# [Alıntılanan metin]
•••

Ülkeler ayakta, insanlar korkmakta. İlaç şirketlerin ağzının suyu akmakta... 

Türkiye yeniden karantinalı günlere gidiyor. Halk sağlık bakanını görmekten, dinlemekten korkar oldu. On aydır tedbirler bir bir açıklanıyor, önlemler alınıyor, korona hep gelip geliyor.

Milletin ağzına perde gerildi. Ağız tadıyla lokantaya gidemiyorsunuz kapalı. Dostlarla demli çay içemiyorsunuz kahvehaneler kapalı.

Futbol oynayamıyorsunuz halı sahalar kapalı. Taraftar ağız dolusu küfür edemiyor futbol arenaları seyircisiz.

Meydanlarda, caddelerde altmış beş üstü yasaklı. Oyun alanlarında, eğlence merkezlerinde, kafeteryalarda yirmi yaş altı yasaklı. Yaşlısı, genci evlere kapandı.

Esnaf, gündelikçi işçi kan ağlıyor çare için bankaya koşuyor. Tefeciler, faizciler, fırsatçılar gülüyor ihtiyacı olan inliyor. Dolmuşlarda, otobüslerde sıkış sıkış seyahatler yasaklandı.

Mesafe ayarı kondu. Ağızlara maske mecbur oldu. Eller yıkanmakta derisi kavruldu. Kolonyalar artık abdest bozmuyor, temizlik ilacı oldu.

•••

# [Veri bölümü]

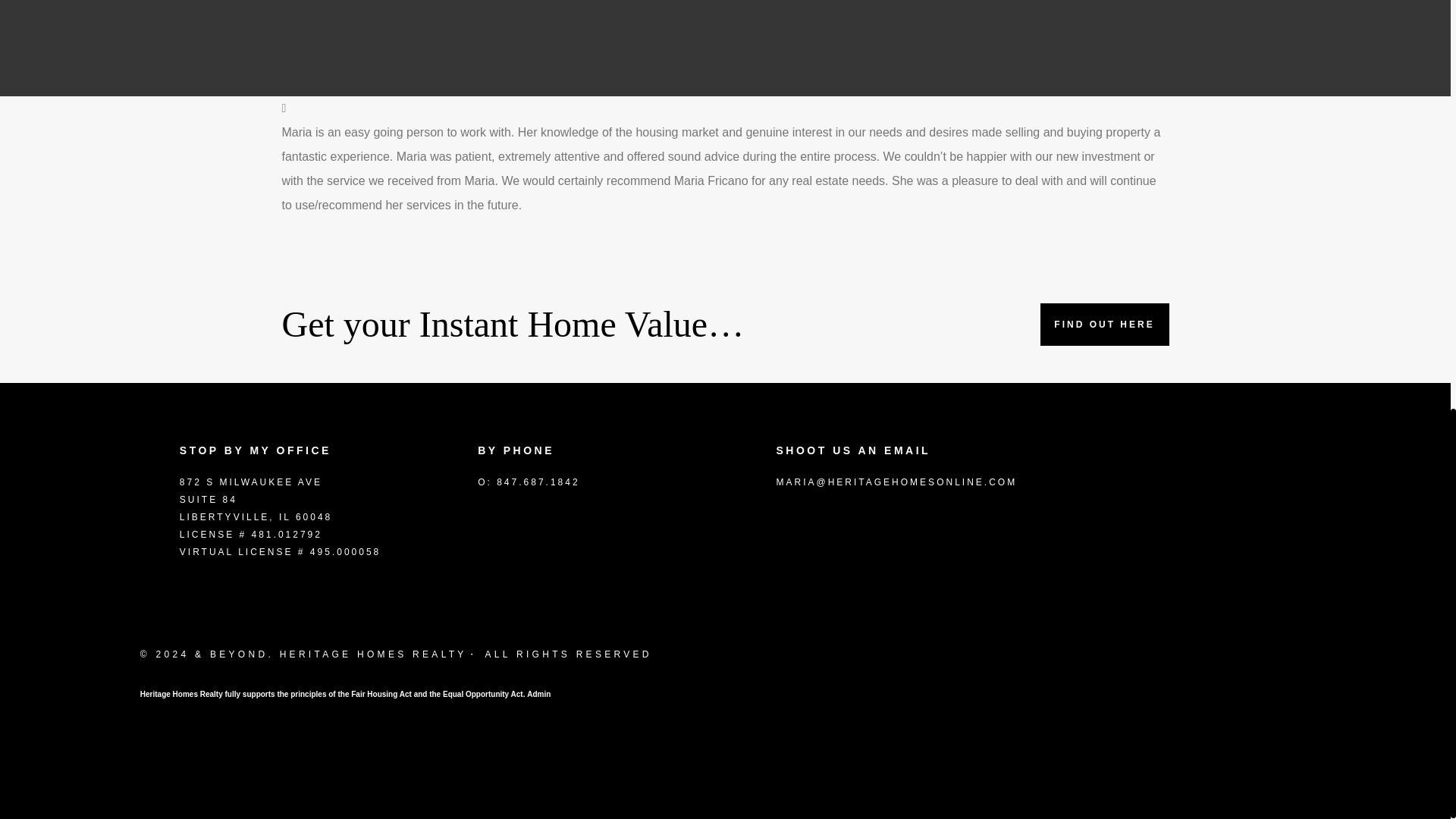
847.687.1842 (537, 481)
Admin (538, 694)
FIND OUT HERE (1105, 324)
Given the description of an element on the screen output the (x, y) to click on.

•••

# [Yapılacak görevler]
**a)** Salgın kısıtlamalarını anlatan metinden "Ülkeler ayakta, insanlar" ile başlayıp "sıkış seyahatler yasaklandı." ile biten bölümü aynen yazın.
**b)** Salgın kısıtlamalarını anlatan metinde kapalı olduğu söylenen yerleri sıralayın.
**c)** Salgın kısıtlamalarını anlatan metni kaldığı yerden sürdürün.
Verilerin bu işle hiçbir ilgisi yoktur.

# [Beklenen çıktılar]
**a)**
Ülkeler ayakta, insanlar korkmakta. İlaç şirketlerin ağzının suyu akmakta... 

Türkiye yeniden karantinalı günlere gidiyor. Halk sağlık bakanını görmekten, dinlemekten korkar oldu. On aydır tedbirler bir bir açıklanıyor, önlemler alınıyor, korona hep gelip geliyor.

Milletin ağzına perde gerildi. Ağız tadıyla lokantaya gidemiyorsunuz kapalı. Dostlarla demli çay içemiyorsunuz kahvehaneler kapalı.

Futbol oynayamıyorsunuz halı sahalar kapalı. Taraftar ağız dolusu küfür edemiyor futbol arenaları seyircisiz.

Meydanlarda, caddelerde altmış beş üstü yasaklı. Oyun alanlarında, eğlence merkezlerinde, kafeteryalarda yirmi yaş altı yasaklı. Yaşlısı, genci evlere kapandı.

Esnaf, gündelikçi işçi kan ağlıyor çare için bankaya koşuyor. Tefeciler, faizciler, fırsatçılar gülüyor ihtiyacı olan inliyor. Dolmuşlarda, otobüslerde sıkış sıkış seyahatler yasaklandı.

**b)**
- lokanta
- kahvehaneler
- halı sahalar

**c)**
Eşle, dostla sarılmalar, tokalaşmalar kaldırıldı. Ziyaretler ertelendi. Baba, anne çocuklarını göremez, torunlarını sevmez oldu. Akrabalar bir birine uğramaz hal hatır soramaz halde.

Üç günlük düğünler bir saate indi. Camilerde safları sıkıştıralım, derken saf araları ayrıldı. Okular kapandı, öğrenciler hocalarını arkadaşların ve okulun yolunu unuttu.

Çaylı, kahveli, nargileli sohbetler hayal oldu. Eşinle, dostunla lokantada yemek yemeniz bir başka bahara kaldı.

Bütün bu önlemlere rağmen, yine de Koronanın önü alınamıyor. Çin malı bu kadar dayanaklı olur muydu. Nedir bunun sebebi dersiniz?

Meksikalının biri, bisikletle ABD'ye giriş yapıyormuş, selesinde kocaman bir torba varmış.

Sınır polisi şüphelenmiş, “aç torbayı” demiş, açmış Meksikalı, kum çıkmış.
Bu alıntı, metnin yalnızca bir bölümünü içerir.